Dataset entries
▼
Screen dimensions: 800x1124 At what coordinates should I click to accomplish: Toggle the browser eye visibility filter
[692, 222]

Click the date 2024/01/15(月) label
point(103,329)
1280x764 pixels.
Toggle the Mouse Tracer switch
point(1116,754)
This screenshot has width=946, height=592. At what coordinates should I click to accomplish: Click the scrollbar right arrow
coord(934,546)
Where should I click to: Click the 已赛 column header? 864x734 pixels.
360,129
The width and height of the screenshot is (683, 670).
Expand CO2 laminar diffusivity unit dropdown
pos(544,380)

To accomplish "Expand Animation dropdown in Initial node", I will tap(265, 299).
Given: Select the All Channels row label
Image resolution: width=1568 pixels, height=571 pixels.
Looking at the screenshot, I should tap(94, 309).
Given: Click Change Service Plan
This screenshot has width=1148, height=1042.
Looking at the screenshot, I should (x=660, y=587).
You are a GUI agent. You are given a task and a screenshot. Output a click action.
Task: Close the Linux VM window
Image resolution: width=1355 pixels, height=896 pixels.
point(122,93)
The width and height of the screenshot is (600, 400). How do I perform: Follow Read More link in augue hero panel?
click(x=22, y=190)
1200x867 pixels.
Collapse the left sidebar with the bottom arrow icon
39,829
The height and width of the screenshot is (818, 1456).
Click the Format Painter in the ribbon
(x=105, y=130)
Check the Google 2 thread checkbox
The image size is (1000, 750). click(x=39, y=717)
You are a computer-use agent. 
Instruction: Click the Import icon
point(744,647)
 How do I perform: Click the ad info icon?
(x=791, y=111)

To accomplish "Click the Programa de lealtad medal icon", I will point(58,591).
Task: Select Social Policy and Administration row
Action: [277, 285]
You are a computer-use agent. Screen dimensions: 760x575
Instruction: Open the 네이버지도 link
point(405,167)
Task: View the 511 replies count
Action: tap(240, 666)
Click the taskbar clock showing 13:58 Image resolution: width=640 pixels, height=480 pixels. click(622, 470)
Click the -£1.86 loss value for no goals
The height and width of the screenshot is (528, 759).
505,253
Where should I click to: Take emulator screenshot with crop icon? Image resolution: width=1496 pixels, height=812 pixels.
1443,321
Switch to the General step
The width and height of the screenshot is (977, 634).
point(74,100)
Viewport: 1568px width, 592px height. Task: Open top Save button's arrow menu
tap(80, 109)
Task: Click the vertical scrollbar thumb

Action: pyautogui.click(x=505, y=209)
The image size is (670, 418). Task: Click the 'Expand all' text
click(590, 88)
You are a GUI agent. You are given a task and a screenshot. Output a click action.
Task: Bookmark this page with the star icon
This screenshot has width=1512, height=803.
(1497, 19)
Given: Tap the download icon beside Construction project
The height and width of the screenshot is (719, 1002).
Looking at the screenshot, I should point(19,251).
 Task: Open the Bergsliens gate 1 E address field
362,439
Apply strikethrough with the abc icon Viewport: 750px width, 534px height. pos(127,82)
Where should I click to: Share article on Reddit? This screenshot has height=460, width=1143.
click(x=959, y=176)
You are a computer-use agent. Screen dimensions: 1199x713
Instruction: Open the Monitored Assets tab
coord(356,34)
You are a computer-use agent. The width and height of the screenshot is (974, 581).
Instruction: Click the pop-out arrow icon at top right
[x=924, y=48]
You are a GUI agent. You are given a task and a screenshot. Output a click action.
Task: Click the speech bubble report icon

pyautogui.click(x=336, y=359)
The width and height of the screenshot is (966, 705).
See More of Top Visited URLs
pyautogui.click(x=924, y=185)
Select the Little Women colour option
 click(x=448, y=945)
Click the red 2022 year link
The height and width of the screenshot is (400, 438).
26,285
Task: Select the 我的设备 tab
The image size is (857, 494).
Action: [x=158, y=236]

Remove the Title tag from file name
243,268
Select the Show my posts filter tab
▲
** Exercise **
If a line in the data contains the string "computer", copy it.

** Written answer **
You are a computer-use agent. 
You are a computer-use agent. Screen dimensions: 760x575
You are a computer-use agent. Screen dimensions: 1199x713
You are a computer-use agent. The width and height of the screenshot is (974, 581).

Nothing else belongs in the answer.